Flora andaba con Montes saltando entre las rocas. Harry fumaba con delectación junto al Volkswagen. Nereida leía un Esquire, recostada en un árbol. Ortega optó finalmente por unirse a los saltarines de las rocas, y entonces Farías se echó sobre la gramilla, la cabeza apoyada en el rollo que había hecho con su saco. Pensó que en el Uruguay siempre le había huido a los picnics. No tuvo tiempo de sacar conclusiones. Se durmió.
Dos horas más tarde, venía sentado junto a Harry y Flora en el asiento delantero del Chrysler 1960. Los otros se habían ido en el Volkswagen de Ortega, y el matrimonio se había ofrecido a llevarlo hasta Washington. Estaba contento. «Buena gente», pensó. Flora había cruzado las piernas. «Buenas piernas», pensó. Evidentemente, esta tarde sería un buen recuerdo.
«¿Por qué todos ustedes viven fuera de Washington?», preguntó por preguntar. «A mí me parece una ciudad muy agradable.» El perfil de Harry se transfiguró. «¿Cómo quiere que los seres humanos vivamos en Washington si aquí hay nada menos que un 65% de negros?» Farías tragó «¿Y eso qué?» Flora lo miró con dulzura, sin alterarse, seguramente compadecida frente a la incomprensión. «¡Cómo! ¿No entendió, Orlando? ¡65% de negros!» Farías guardó silencio, pero se sintió horrible guardando silencio. Al final tuvo que decir: «Ustedes perdonen, pero no puedo entenderlo.» Harry tenía una expresión cada vez más colérica.

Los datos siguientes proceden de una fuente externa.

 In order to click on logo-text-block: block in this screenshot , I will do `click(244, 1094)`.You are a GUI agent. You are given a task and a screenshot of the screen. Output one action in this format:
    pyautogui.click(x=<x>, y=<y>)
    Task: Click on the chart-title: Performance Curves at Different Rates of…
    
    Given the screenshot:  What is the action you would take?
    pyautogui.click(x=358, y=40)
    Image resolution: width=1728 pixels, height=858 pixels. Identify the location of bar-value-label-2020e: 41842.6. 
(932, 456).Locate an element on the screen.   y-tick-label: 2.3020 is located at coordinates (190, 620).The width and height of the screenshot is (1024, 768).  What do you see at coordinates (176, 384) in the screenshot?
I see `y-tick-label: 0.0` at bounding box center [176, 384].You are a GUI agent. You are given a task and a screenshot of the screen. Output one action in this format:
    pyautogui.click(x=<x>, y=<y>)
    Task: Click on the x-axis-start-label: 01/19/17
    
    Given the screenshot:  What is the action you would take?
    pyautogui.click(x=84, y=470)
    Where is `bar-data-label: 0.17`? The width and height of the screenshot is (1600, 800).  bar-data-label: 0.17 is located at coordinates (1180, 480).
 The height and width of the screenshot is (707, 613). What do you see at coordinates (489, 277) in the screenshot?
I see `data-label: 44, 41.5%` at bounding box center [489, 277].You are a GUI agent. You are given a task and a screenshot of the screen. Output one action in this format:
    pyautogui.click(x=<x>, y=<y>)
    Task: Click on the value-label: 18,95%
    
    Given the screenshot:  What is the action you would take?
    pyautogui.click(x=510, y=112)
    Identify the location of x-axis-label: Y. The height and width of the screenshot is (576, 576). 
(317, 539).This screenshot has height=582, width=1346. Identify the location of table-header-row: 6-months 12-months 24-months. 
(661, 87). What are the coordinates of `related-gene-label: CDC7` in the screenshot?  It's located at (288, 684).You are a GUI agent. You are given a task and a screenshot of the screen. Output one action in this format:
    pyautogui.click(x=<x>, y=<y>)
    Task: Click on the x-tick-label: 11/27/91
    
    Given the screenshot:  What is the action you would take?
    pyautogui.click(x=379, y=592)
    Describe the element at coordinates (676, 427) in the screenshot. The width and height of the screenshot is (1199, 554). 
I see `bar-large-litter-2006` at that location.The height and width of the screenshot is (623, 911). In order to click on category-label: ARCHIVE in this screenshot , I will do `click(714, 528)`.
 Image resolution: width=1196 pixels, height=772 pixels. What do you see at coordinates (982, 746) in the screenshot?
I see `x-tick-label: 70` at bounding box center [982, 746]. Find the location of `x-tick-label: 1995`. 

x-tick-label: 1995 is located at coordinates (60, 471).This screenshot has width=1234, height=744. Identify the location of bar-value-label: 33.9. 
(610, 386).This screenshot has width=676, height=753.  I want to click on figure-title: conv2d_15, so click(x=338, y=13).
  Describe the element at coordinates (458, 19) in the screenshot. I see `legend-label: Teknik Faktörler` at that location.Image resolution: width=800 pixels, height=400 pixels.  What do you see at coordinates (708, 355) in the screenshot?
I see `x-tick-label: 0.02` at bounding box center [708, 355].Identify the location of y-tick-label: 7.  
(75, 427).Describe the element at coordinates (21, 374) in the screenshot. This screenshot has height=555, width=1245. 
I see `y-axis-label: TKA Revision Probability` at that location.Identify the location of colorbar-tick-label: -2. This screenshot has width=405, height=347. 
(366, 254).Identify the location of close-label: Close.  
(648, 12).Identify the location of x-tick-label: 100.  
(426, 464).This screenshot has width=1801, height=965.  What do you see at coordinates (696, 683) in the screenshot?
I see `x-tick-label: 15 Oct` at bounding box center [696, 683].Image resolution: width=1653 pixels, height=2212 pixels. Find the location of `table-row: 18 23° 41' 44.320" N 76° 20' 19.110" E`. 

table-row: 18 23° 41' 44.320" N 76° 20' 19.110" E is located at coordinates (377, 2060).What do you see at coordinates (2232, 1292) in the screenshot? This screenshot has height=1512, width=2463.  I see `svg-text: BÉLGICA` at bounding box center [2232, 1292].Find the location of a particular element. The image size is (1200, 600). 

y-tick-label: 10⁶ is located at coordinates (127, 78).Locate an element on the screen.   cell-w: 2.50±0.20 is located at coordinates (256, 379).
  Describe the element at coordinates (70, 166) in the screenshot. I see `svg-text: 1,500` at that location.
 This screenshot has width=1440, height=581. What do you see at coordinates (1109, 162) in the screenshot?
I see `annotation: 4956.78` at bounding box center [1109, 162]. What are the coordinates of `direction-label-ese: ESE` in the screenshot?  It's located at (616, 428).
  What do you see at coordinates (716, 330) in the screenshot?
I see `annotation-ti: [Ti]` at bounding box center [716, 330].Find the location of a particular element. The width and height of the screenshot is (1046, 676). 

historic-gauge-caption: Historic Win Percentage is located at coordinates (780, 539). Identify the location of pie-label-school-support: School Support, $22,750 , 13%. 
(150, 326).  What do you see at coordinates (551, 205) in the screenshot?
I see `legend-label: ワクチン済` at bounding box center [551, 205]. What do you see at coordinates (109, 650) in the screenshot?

En el cruce de Massachusetts Avenue y calle 4, el Chrysler tuvo que detenerse porque el semáforo estaba rojo. Por la franja reservada a peatones cruzó toda una familia de color. Los dos últimos negritos señalaron a Harry y se rieron. Se rieron como siempre se ríen, con toda la boca, mostrando hasta la campanilla. Eso ya era demasiado para Harry. Dio un tremendo puñetazo sobre el volante y gritó dirigiéndose a Farías: «¡Y usted pregunta por qué no vivimos en Washington! ¡Fíjese, fíjese, ésta es nuestra realidad! ¡Nuestra realidad! ¿Entiende ahora?» «Take it easy, Harry», dijo Flora. «Sí, ahora entiendo», murmuró Farías, y pensó en el party de Greenwich Village, en las invictas viejitas de Albuquerque.
Lo dejaron frente al National. Farías tuvo que construir una larga frase de gracias por el paseo, el picnic, la comida, la copia de la Polaroid, el regreso al hotel. Harry le dio la mano y dijo, ahora más calmo: «Fue un gran placer conocerlo, Orlando, verdaderamente un gran placer». Flora le dio un beso en la mejilla.
Farías se quedó un momento en la puerta del hotel, esperando que el coche arrancara. En el instante en que el Chrysler 1960 empezaba a moverse, Flora hizo adiós con la mano y dijo con fruición: «¡Hasssta la visssta!»